### What you have to do
Edit the entries below by replacing every "Where should I click to:" with "Where do I click to:", leaving everything else as it is.

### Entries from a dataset
>>>>
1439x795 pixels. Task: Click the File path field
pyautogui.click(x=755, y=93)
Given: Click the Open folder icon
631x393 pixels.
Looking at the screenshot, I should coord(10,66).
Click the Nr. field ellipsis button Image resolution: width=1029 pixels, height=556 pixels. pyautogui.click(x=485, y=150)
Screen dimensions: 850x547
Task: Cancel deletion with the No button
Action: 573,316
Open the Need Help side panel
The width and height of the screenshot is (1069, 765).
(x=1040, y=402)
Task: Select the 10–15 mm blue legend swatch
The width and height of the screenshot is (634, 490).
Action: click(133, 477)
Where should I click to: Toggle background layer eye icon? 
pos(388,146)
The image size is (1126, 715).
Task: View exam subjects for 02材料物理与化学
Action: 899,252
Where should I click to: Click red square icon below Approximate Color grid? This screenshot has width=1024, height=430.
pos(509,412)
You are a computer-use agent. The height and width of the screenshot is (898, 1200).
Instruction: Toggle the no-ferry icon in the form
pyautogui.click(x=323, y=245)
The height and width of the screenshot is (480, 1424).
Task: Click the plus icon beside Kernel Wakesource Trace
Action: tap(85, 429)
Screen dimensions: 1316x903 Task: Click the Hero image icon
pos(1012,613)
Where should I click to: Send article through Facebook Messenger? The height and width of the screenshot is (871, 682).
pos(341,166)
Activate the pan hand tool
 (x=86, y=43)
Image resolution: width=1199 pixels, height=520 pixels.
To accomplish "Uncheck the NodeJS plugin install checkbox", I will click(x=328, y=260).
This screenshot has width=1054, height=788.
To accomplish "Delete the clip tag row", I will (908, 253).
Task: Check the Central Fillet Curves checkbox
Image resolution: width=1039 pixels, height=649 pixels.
<<<<
### Exercise answer
1439x795 pixels. Task: Click the File path field
pyautogui.click(x=755, y=93)
Given: Click the Open folder icon
631x393 pixels.
Looking at the screenshot, I should coord(10,66).
Click the Nr. field ellipsis button Image resolution: width=1029 pixels, height=556 pixels. pyautogui.click(x=485, y=150)
Screen dimensions: 850x547
Task: Cancel deletion with the No button
Action: 573,316
Open the Need Help side panel
The width and height of the screenshot is (1069, 765).
(x=1040, y=402)
Task: Select the 10–15 mm blue legend swatch
The width and height of the screenshot is (634, 490).
Action: click(133, 477)
Where do I click to: Toggle background layer eye icon? 
pos(388,146)
The image size is (1126, 715).
Task: View exam subjects for 02材料物理与化学
Action: 899,252
Where do I click to: Click red square icon below Approximate Color grid? This screenshot has width=1024, height=430.
pos(509,412)
You are a computer-use agent. The height and width of the screenshot is (898, 1200).
Instruction: Toggle the no-ferry icon in the form
pyautogui.click(x=323, y=245)
The height and width of the screenshot is (480, 1424).
Task: Click the plus icon beside Kernel Wakesource Trace
Action: tap(85, 429)
Screen dimensions: 1316x903 Task: Click the Hero image icon
pos(1012,613)
Where do I click to: Send article through Facebook Messenger? The height and width of the screenshot is (871, 682).
pos(341,166)
Activate the pan hand tool
 (x=86, y=43)
Image resolution: width=1199 pixels, height=520 pixels.
To accomplish "Uncheck the NodeJS plugin install checkbox", I will click(x=328, y=260).
This screenshot has width=1054, height=788.
To accomplish "Delete the clip tag row", I will (908, 253).
Task: Check the Central Fillet Curves checkbox
Image resolution: width=1039 pixels, height=649 pixels.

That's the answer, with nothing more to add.